Толпа, как собравшаяся на утреннем морозе река, затрепетала. Кто-то переминался, кто-то напряг губы в судорогах. Дёрнулся глаз у одного из лордов – нервный тик, едва заметный, но отчётливо разоблачённый светом витража. В зале становилось прохладнее, хотя за окнами горело лето. Что-то было не так – и каждый чувствовал это.

Серебряный меч на поясе Варатрасса, мелькая с каждым его движением, отдавал странным отражением. Он сверкал, как знак – предвестник тревожной вести. Как щель в грядущем, через которую уже проникает иная реальность.

По коже у него прошли мурашки – не от страха, нет, а от странного, нематериального ощущения, будто он переступает невидимую черту. Он провёл взглядом по толпе – там, за бликами света и тенями, лица казались размытыми, как в дрожащем стекле. Но он ничего не сказал. Он просто выдохнул… долго и тяжело, и вновь сосредоточился на голосе короля.

– Он может оказаться, как и у иных нежелательных и заинтересованных в этом личностей… – голос стал глуше, злее. – так и у гнусных ублюдков, готовых расколоть этот последний кусочек мира и повергнуть весь Лофариан и окружающий его Этеро в хаос.

И тут он обнажил силу.

– Именно поэтому моё могучее войско, возглавляемое пятью акколадами, стоит пред не менее могучим старинным Саринтеновым Холом. Каждый из командиров моих акколад и отрядов – в прошлом лорд иль же верлорд лояльных или мятежных поныне земель, а каждый двенадцатый из числа их верных воинов – в прошлом послушник Монастыря Повелителя Неба 7 . Их обучали вовсе не акколиты, а самые что ни на есть мастера своего дела. Этот кулак воинов прошёл неописуемо неподвластный большинству путь, сумел услышать тех, чей шёпот по природе своей сотрясает толстые стены и бьёт самый крепкий стеклар, разбивает в гранулы стекло и навсегда лишает возможности слышать.

Он резко поднял подбородок, взгляд его пронзал зал, как копьё.

– Сколько учеников или Детей Неба у Первого Совета? – он требовал ответа, взглядом отсекая слабых от сильных.
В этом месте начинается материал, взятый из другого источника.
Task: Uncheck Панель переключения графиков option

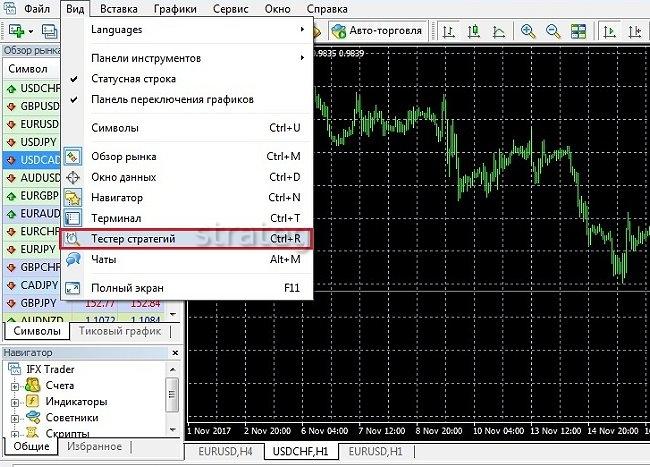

И никто не ответил. Молчание осело, как пепел от сожжённого храма.

Зал будто выдохся. Опустел до предела. И в этой опустошённости, как в часовне, где свечи прогорели до стеклянных языков воска, повисло одно только эхо. Скупое, как отброшенное перо на алтаре. Оно дрожало в куполе тишины, преломлялось от сводов, медленно гасло. А взгляды тех, кто до сих пор не осознал, что услышал, застыли. В них отражалось не понимание – предчувствие.
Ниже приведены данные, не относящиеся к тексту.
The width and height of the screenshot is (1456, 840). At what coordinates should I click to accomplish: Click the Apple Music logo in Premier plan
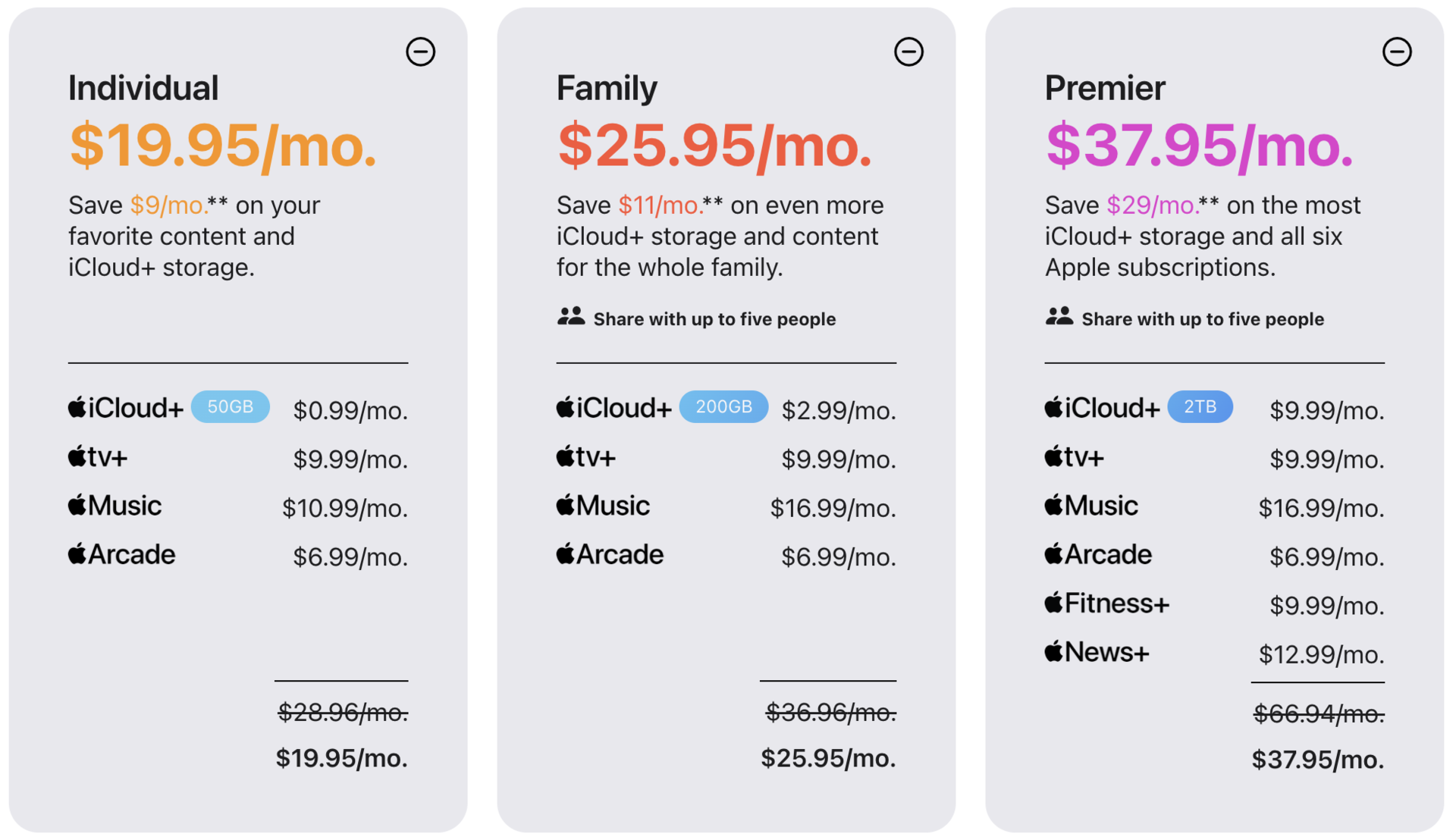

– Столько кровавых палачей лжегосударств постигло Возглас, спрашиваю я вас? – голос Торальдуса, низкий и ровный, упал как чугун на алебастр. – Ответ не требуется, вопрос, по сути своей, риторичен. – он не дал вставить ни слова. – Наш путь будет не менее кровавым, к сожалению, но то ли дело наполнять ей чашу собственного тщеславия и гордыни, возвеличивая эго правителя, а совершенно другое – наполнять чашу кровью тех, кто воспротивился становлению справедливости и всеобщего миропорядка. Ради порядка. Ради справедливости, что требует жертвы, а не горделивого самоугождения.
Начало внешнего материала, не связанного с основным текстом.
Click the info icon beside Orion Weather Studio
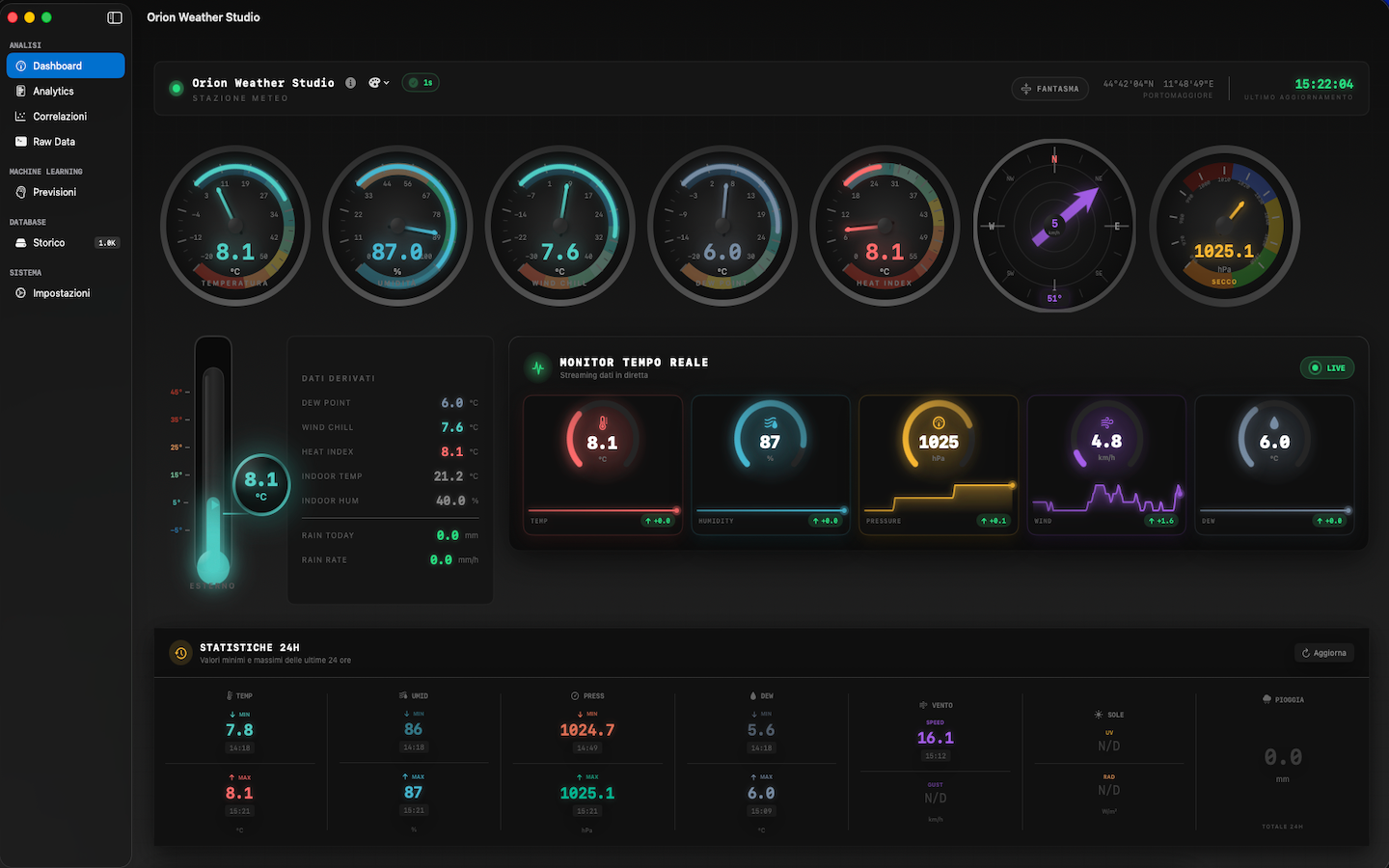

Голос его распластался по камню, как тень крыльев великой птицы. И в том голосе было всё: и усталость, и железная решимость, и знание тех бездн, в которые ещё только придётся заглянуть.

– И уж поверьте, мои товарищи… – медленно повёл он рукой. – без нашего с вами присутствия Второе Междуцарствие ещё успеет дать нам проблем и перерастёт в катастрофу. Оно вызреет в чудовище, которое разрушит не только то, что ещё держится, но и саму ткань Лофариана. И что тогда? Пламя сожрёт карты, сожмёт границы, выжжет имена. То, что последует, затмит собой даже Ночь Грёз…

Краем зала прокатилось беспокойство. Лорды начали перешёптываться, сперва тихо, затем всё громче, словно тяжёлый дождь начал барабанить по крышам за окнами. Смятение кралось сквозь них – не как страх, но как осознание того, что рушится привычное.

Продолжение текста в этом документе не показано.